Murders and arrests continued over the next two days as Hitler and his cronies took the opportunity to settle old scores. Former Minister-President of Bavaria, Gustav Ritter von Kahr – who had played a key part in dismantling Hitler’s Beer Hall Putsch on November 9th 1923 – was gunned down by several SS men brandishing submachine guns. Another Bavarian politician, Otto Ballerstedt, who had successfully prosecuted Hitler in 1921 and sent him off to Stadelheim for a month, was arrested and shot in Dachau.
In total, over three days between the 30th June and the 2nd of July – the ‘Night of the Long Knives’ – at least 85 people are known to have been summarily executed, including 12 Reichstag deputies. Countless more people had been taken into custody. Göring alone had well over a thousand people arrested.

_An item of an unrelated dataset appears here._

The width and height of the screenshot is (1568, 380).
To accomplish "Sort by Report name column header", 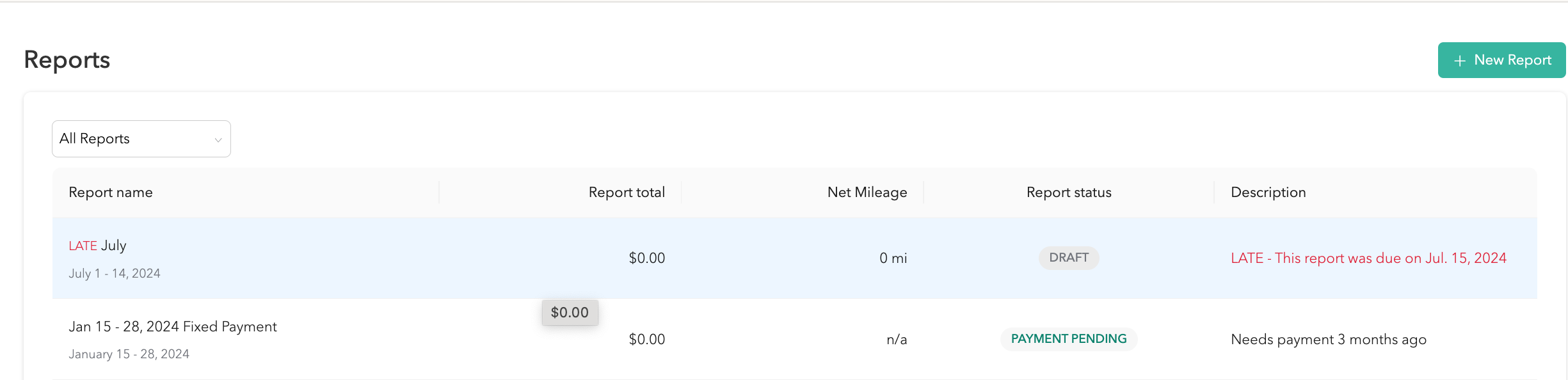I will pos(111,193).
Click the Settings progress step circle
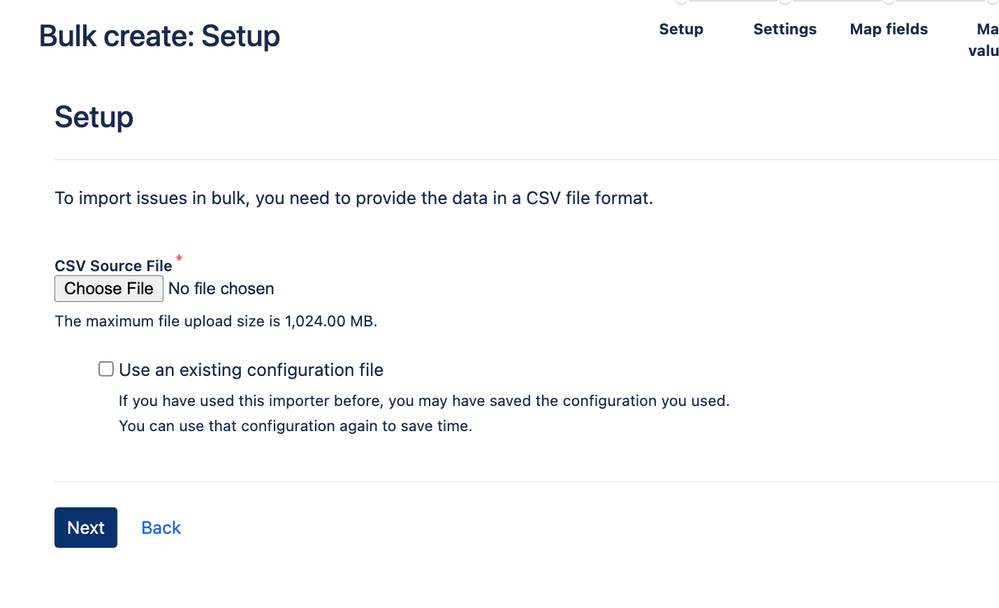 click(785, 5)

Most of the SA leaders had gone to their deaths believing their arrest and execution had been ordered by the army. Many swore loyalty to the Führer as they were killed. Over the following weeks the arrests continued. The heavy drinkers, the homosexuals, and the rioters in the SA were rooted out. An exodus of Brownshirts from the organisation began. 100,000 men left the Stormtroopers between August and September of 1934 alone. As a threat to the army and the state they had been utterly nullified. The conservatives had also been brought to heel. The message was clear. In the new political order, nothing less than absolute devotion and conformism would be tolerated.
The army breezed over the murders of several of their high ranking officers, congratulated Hitler on his soldierly actions against traitors, and assured the Führer of the army’s complete devotion. The mood amongst the German armed forces was one of celebration.
The German Army had bound itself to the Nazi Party and its Führer. Erwin Planck, a retired captain and senior civil servant in the Reichstag, was one of the few who saw the grim consequences of such an act. “If you look on without lifting a finger,” he told his friend, Commander-in-Chief General Werner von Fritsch, “you will meet the same fate sooner or later.”